Si respecto a la justicia y la igualdad de las mujeres, muchas culturas
no occidentales pueden, en parte y con matizaciones, ser reprobadas -
nunca de manera totalitaria, sino atendiendo a caso por caso y con matices-,
respecto al uso del medio ambiente la reprobación unánime
debe ser contra la civilización occidental que tras perseguir el
sueño del progreso ilimitado y de la acumulación voraz de
beneficios nos ha arrojado a la insostenibilidad de un modo de vida que
amenaza el valor primario de la supervivencia. El pensamiento ecologista
ha tenido como una de sus consecuencias el estrechar los vínculos
entre la humanidad toda al tomar en cuenta que compartimos un oikos común
y que los daños a la naturaleza si son irreversibles nos afectan
a todos. La lección de las interconexiones de lo vivo debe traducirse
en la exigencia tanto de sostenibilidad de la vida humana conjugada con
sostenibilidad global. Estos logros no deberían ser propuestos
sin revisiones profundas de las relaciones de dominación que atrviesan
los tejidos sociales de la humanidad, y en concreto, la opresión
de género.
De manera que la incorporación de las mujeres de los países
empobrecidos como interlocutoras debe traer consigo el que el asunto de
los derechos humanos de las mujeres - por ejemplo, el combate contra el
hambre, la violencia de género, el SIDA- sea prioritario y, también,
que el tema de las necesidades acapare la mayor atención.
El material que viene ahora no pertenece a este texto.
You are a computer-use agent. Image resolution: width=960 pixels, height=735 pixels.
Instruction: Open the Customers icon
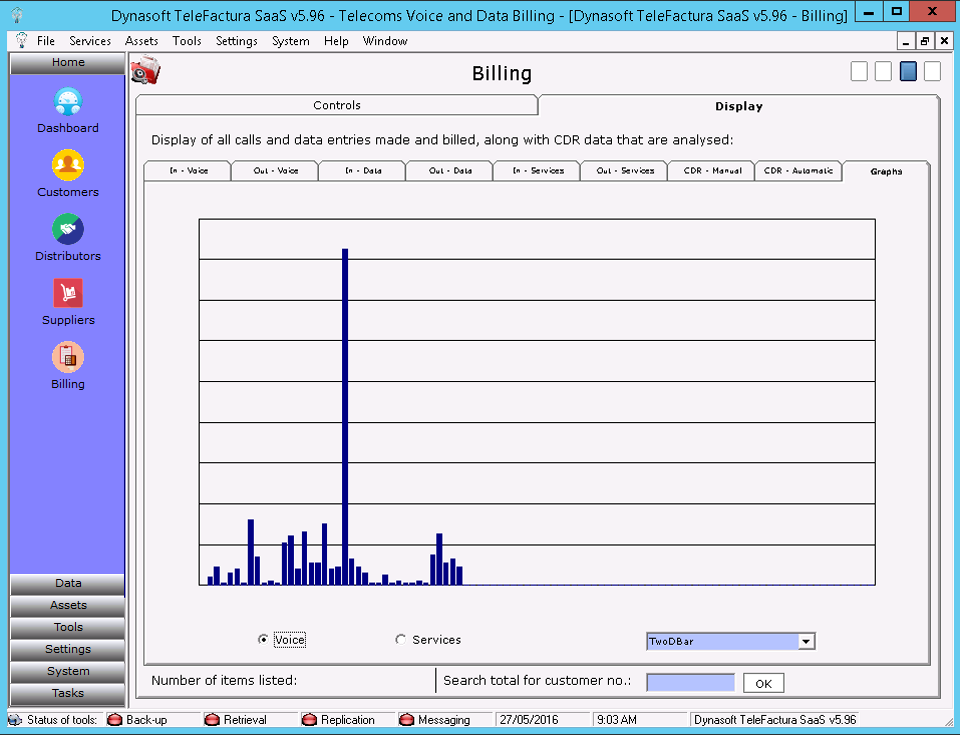(x=68, y=166)
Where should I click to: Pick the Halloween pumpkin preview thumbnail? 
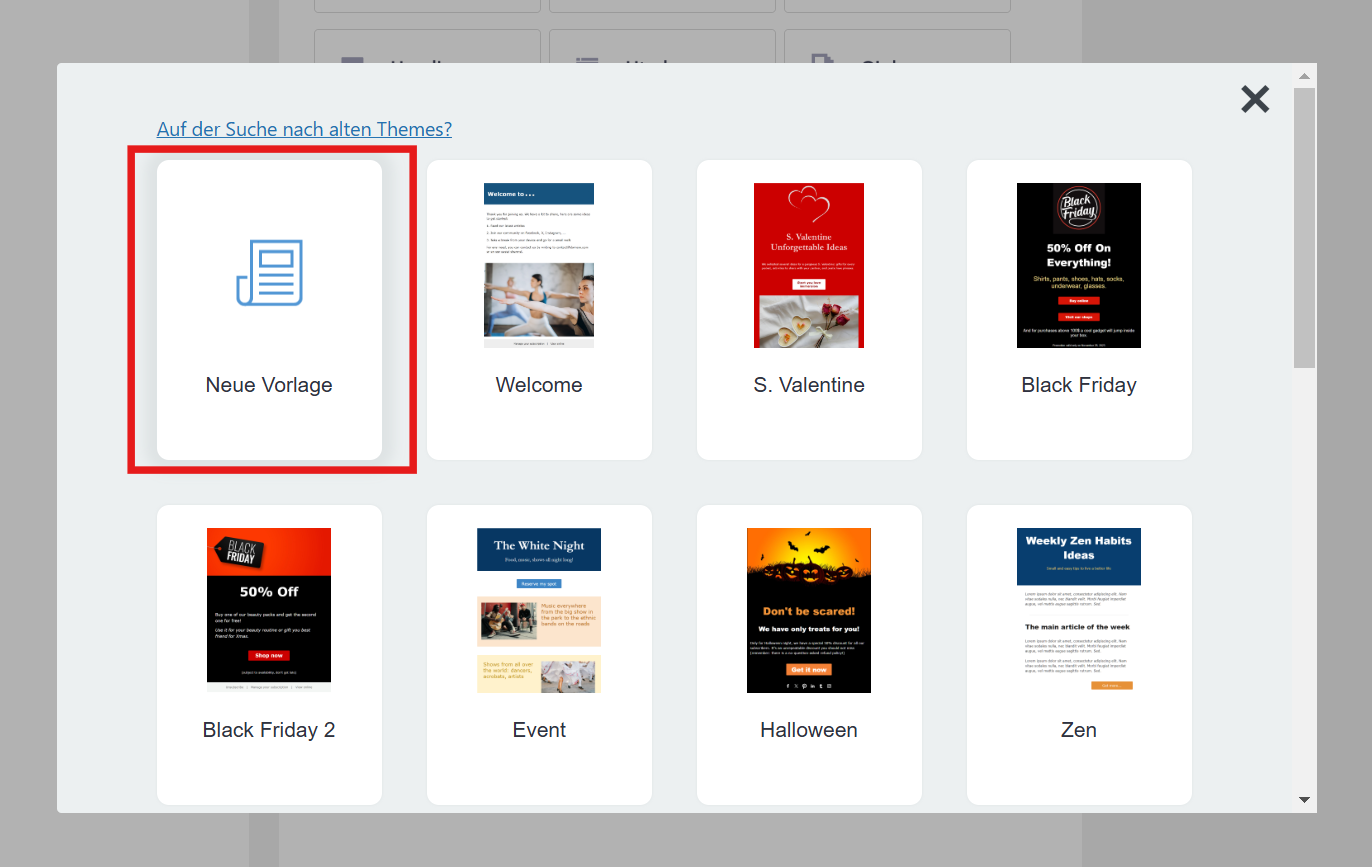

El logro
de la sostenibilidad global no se puede plantear sin incluir la perspectiva
de género y sin atender a las voces de las mujeres, como gestoras
de la supervivencia. Al mismo tiempo la socialización de las tareas
necesarias para la sostenibilidad de la vida humana deben ser acometida.
El desmentido del corte entre humanidad y naturaleza es aquí un
punto clave. Necesitamos una nueva antropología que acepte el hecho
de nuestra finitud, de nuestro ser carencial, de nuestro ser necesitado,
necesitamos aceptar el pensamiento de los límites para poner coto
a la espiral de avaricia que es el capitalismo global, y al tiempo que
demandamos lo necesario para nosotros, debemos sentir, también,
la necesidad de proveer las necesidades de los otros, a veces cercanos,
a veces lejanos. Poner en el primer punto del orden del día la
sostenibilidad humana, social y ecológica es la tarea pendiente.
Hacerlo sin tener en cuenta las voces de las mujeres y su exigencia de
justicia será, simplemente, perpetuar la injusticia y la desigualdad
que corroen la posibilidad de autocomprendernos como humanidad liberada.